So now our SW and their SW will be talking next week about timescales and we heard the magic words of 'matching panel'  We have already met FC and had their SW come to our house and all of that. So my question is: Do matching panels happen only once a month? Im trying to gauge how long we could be looking at before introductions etc (provided panel say yes of course   ) 

Also what else could we expect to be next steps? Either prior to or after matching panel? What would we be expected to do? We are all good to go bar having to buy some bits and pieces of course....

Any advice gratefully received

xx


----------



## zen (Nov 11, 2008)

Fingers crossed your wait is not much longer.  I think MP are as frequent as approval panels.


----------



## Iman (Oct 11, 2007)

Hi Zen

Thanks   

I found out today we are going to Matching Panel on 1st July!

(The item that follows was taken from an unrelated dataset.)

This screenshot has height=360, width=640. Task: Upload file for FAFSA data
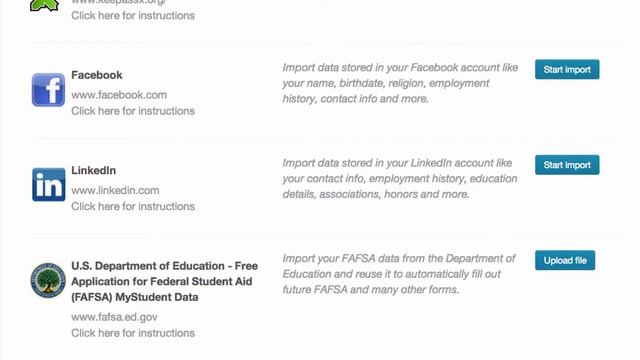tap(565, 260)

Seems ages away but in reality it is not...then if all goes well, we start intros in mid July....   

xx


----------



## sweets x (Jul 28, 2008)

Iman- congratulations. Think most places are once a month for marching panel. I know ours is. We are not far behind you if all goes to plan. Good luck. X


----------



## julesF (Apr 7, 2009)

we should have had matching panel today but SW hasn't got her self sorted so paperwork not complete, our authority has a panel every 2 weeks but guess what she is away for the next so matching panel is going to be 28th june, then 7 weeks for ratification of decision them a meeting to plan out introductions so we are looking at July, we were first linked with these 2 "darlings" end of feb, SW have visited, we have had conference call with FC as they are 4 hours away and we are off to meet FC friday this week. As to what you should be doing, producing your family book and trying to get onto some post adoption training with an agency such as adoption UK, our 2 are of school age so we are doing admissions etc, getting beavers groups sorted and decorating


best of luck in your prep


----------